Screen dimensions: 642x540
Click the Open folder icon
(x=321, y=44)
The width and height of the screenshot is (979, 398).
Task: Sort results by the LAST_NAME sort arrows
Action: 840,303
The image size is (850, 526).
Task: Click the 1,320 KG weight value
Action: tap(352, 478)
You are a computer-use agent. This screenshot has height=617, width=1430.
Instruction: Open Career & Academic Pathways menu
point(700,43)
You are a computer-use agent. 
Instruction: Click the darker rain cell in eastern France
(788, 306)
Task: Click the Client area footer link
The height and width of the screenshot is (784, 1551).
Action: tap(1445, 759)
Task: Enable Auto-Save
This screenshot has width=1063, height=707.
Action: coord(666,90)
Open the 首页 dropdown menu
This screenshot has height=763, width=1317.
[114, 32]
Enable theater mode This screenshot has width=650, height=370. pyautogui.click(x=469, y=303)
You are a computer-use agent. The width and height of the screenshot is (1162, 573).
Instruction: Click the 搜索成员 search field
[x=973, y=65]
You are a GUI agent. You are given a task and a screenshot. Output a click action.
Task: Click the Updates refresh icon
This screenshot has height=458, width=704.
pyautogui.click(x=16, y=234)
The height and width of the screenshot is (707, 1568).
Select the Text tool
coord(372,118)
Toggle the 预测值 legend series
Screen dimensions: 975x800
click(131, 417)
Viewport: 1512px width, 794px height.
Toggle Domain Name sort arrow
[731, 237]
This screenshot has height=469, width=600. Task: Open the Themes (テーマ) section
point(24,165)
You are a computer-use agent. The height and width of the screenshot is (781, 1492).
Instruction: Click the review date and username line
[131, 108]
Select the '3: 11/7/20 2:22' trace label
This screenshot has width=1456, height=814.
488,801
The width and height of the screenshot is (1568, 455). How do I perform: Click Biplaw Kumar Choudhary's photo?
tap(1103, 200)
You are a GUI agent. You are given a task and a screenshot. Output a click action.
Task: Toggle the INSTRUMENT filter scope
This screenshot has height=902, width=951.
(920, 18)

※

• [WHAT THE TASK REQUIRES]:
Look over the entries above and say how many lines contain "Enable"; give only the number.

• [RESPONSE]:
2